En un lugar remoto, sin señales, ni leyes, ni caminos, yacía una pequeña hada.
Su piel incandescente la hacía diferente. Por ello, constantemente era observada, criticada, adorada y saboteada por el resto de los aldeanos.
De naturaleza dócil era su alma, una alma inquieta a la que le habían roto los pétalos. Incapaz de recuperarse, se escondió, todavía no sabe si de si misma o del dolor.
Conoció millones de personas viajeras a lo largo de su vida, personas que hacían nacer un alma fuerte, un alma con una sola debilidad: la persona que la había forjado.
Y así, entre golpe y patada, se quebró de tal manera que los pedazos se perdieron. Intentó recuperarlos, pero muchos ya se los habían llevado los pájaros de la aldea.

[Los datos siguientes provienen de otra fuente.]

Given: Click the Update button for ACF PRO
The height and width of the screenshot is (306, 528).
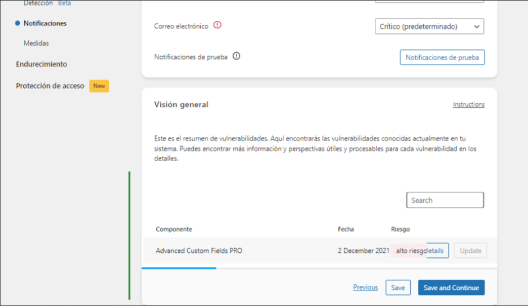Looking at the screenshot, I should coord(470,251).
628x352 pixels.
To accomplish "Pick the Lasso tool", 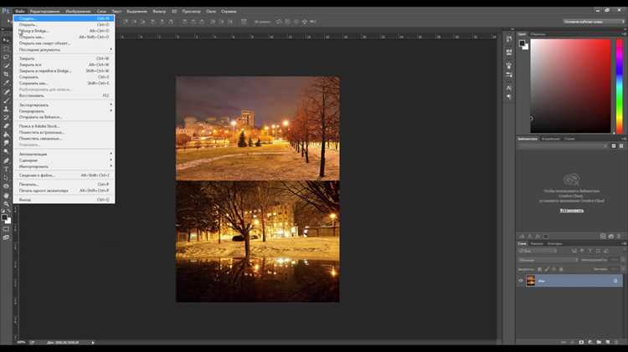I will pyautogui.click(x=6, y=57).
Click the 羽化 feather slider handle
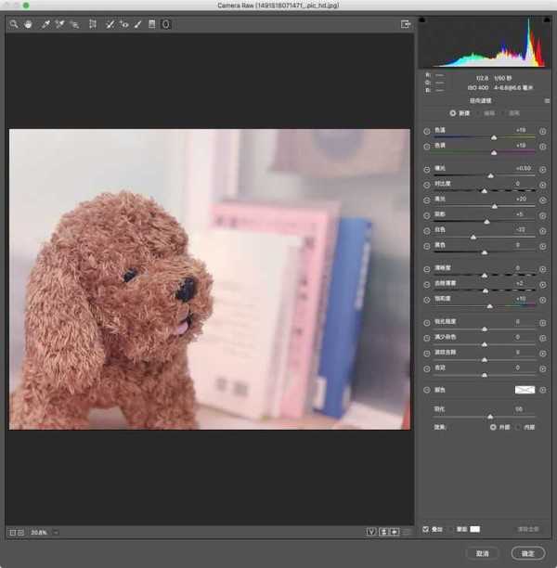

Más vacía, pero más ligera, su temor crecía. ¿Quién descubriría sus secretos? ¿Cómo utilizarían ese alma puntiaguda?
No se atrevía a volver a ningún lugar que hubiera estado antes. Era demasiado susceptible, sensible e insegura.
Pero a veces, sin saber cómo, los pies nos guían a dónde el corazón cree que es lugar correcto.
Y así volvió, y vio que todo el mundo tenía una parte de ella... Y eso le hizo feliz.
Compartir sus demonios fue lo mejor de su vida, y así, es como nació de nuevo un alma fuerte, un alma que ya no tenía por que esconderse.
Una hada incandescente que conocía sus defectos y los compartió.
Cuando uno deja de esconderse, es cuando realmente encuentra el mayor tesoro: ser uno mismo y ser amado por ello.